Q: What do we know about health IT and its impact on jobs, tasks, and skills? What can be done to help workers adapt?
A: There is a vast amount of work on the impact of health IT. Our review of these studies suggests that health IT does, on average, improve clinical outcomes for patients. Like other industries, the effect takes time to feed through because of the need to learn and reorganize the workplace, and the impact of IT varies considerably across different health-care settings (due to the presence or absence of complementary factors such as management quality, workforce engagement, and appropriate skills).

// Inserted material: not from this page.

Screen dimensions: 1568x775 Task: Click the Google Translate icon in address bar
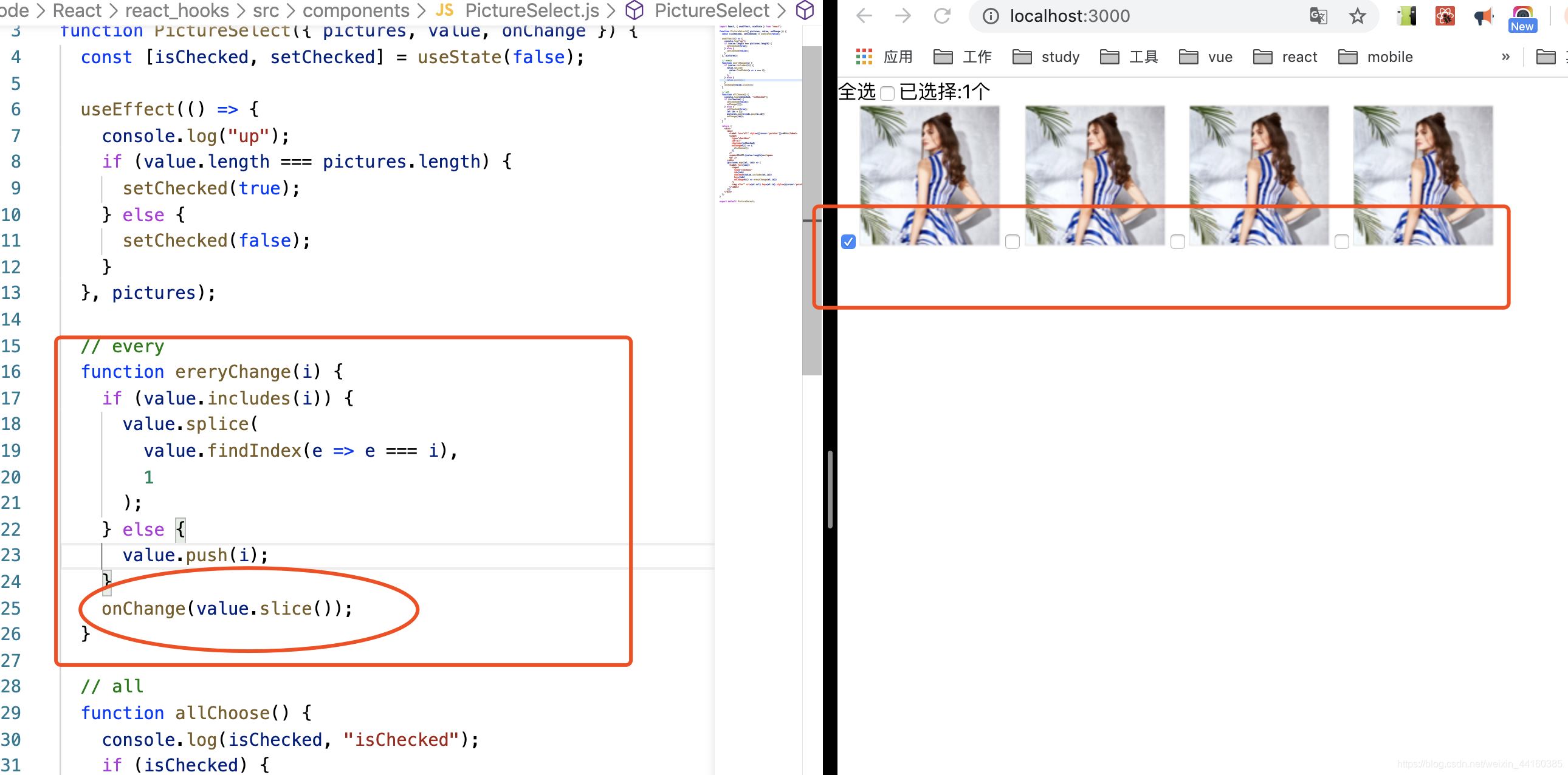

Much less is known about the impact on the workforce. A concern is that technology might automate away the jobs of health workers. Our work, consistent with a small literature, finds no significant job displacement effects or falls in wages. There may be some loss of demand in very specific settings, such as paper-based tasks made more efficient with software or the automation of reading X-rays affecting radiologists. Meanwhile, case study evidence suggests that technology does seem to affect the tasks that workers do, with many routine tasks being automated away. However, the underlying drivers of the growth in demand for health care due to an aging population appear to swamp any displacement effects.
In terms of what can be done to help workers adapt, there are at least two important lessons. Poor training is frequently mentioned as a cause of inefficiency in IT use. Better training helps reduce medical error rates, empowers workers to perform new tasks, and helps define the roles and responsibilities of different health care employees.
Second, engaging workers in the process of change promotes acceptance of the new systems and improves their functioning. Top-down imposition of new technologies and ways of working are often counterproductive.